Halloween brings joy to many in the form of tricks and treats. But to IT managers, Halloween is a stark reminder of the evil spirits that hide out of sight in data center cabinets and public cloud applications. Vampires, zombies and ghosts haunt the infrastructure, sucking valuable energy, space and resources. IT managers need to hunt, identify and purge these evil spirits before it’s too late — efficiency and sustainability are at stake.

Vampire (or comatose) servers and virtual machines lie — seemingly dead — in the shadows, their purpose unknown. Left forgotten due to staff changes, poor tagging or deprived documentation, there are no records of their function or value. But their removal should be performed with care. The aggression of a user who loses their valued, but seldom used, business process can be far more terrifying than the vampire that was slain.

Similarly, zombie servers and virtual machines wander the data center infrastructure, forgotten and unclaimed by the user that provisioned them. Readily identified by low utilization, they add no value and offer no useful purpose. They should be quietly put to rest and repurposed, refurbished or recycled.

Ghost data is generated and saved without a known purpose or immediate need. It haunts storage devices, occupying valuable terabytes. The data may be generated by a vampire server, creating an ever-increasing volume of data and making resolution evermore critical. In an ideal world, the server should be banished and the data deleted, but this may not be feasible if the data’s purpose is unknown or encrypted using a, seemingly, lost encryption key. The ghost data may need to be sent to a permanent grave of low-energy and low-cost long-term storage, available to be called back from the dead when needed.

Fortunately, there are tools available to help wannabe paranormal investigators banish these demons: data center administrative systems, specialty workload management software and cloud management tools.

IT administrators have access to data center management tools, such as data center infrastructure management (DCIM) programs that identify applications, and track and report resource demand and utilization for assigned resources. This data can be used to find servers and virtual machines with either low or no resource utilization or activity. Reports can be generated to list candidates for shutdown or consolidation. Many cloud providers such as Amazon Web Services, Google Cloud and Microsoft Azure offer this functionality for free in cloud management portals.

Software tools are also available to identify these vampires, zombies and ghosts. Products such as Densify, Granulate, Turbonomic Application Resource Management, TSO Logic and others scan physical servers and applications placed in the public cloud.

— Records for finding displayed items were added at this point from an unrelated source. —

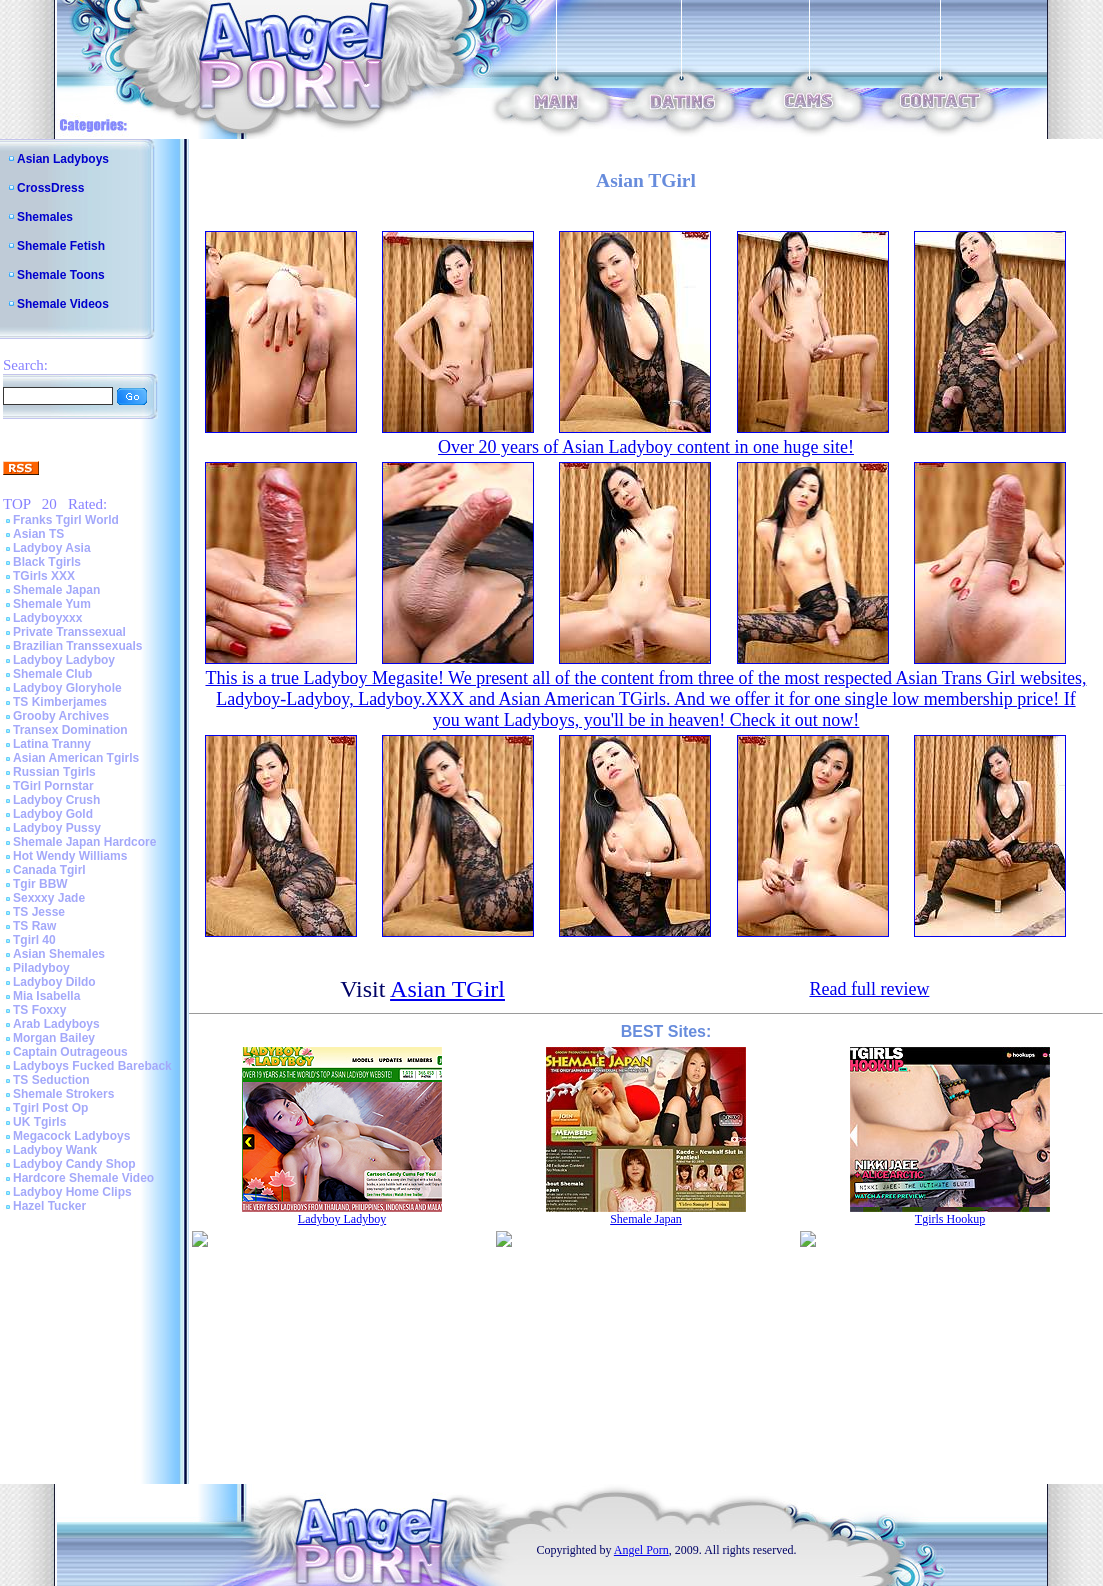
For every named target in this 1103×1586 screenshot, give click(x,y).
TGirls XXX (44, 576)
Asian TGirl (447, 989)
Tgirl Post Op (50, 1108)
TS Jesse (39, 912)
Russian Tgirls (54, 772)
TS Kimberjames (60, 702)
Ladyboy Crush (56, 800)
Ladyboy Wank (55, 1150)
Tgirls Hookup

They assess central processing unit (CPU), memory and application service levels, recommending or implementing resource adjustments to maximize operational efficiency, and minimize energy and resource use. Where an application or piece of IT equipment is not being used, they are slated for shutdown and removal. This can be done automatically or verified and initiated by a system administrator. Where resources are over or underutilized, application placements are adjusted to optimize their deployment so as to minimize resource use and improve resiliency and reliability.

Many spirits can be banished before they appear if the IT manager enforces a process to register, deploy and manage IT equipment and applications. This process is augmented and improved using a software monitoring tool. Properly executed, the process enables tracking and management of all equipment and applications to prevent the appearance of vampires, zombies and ghosts.

This is particularly important when users of the IT environment can conjure up an application or bare metal server from the public cloud in a matter of minutes. Easy launching and deployment, meant to simplify and improve the user’s experience, also feeds the system administrator’s worst nightmare of uncontrolled spirits wandering across their environments.

Controlling these spirits is an important aspect of a sustainability strategy. Eliminating wasted work and equipment reduces energy use and increases delivered work per watt of consumed energy. It is hauntingly beautiful to behold.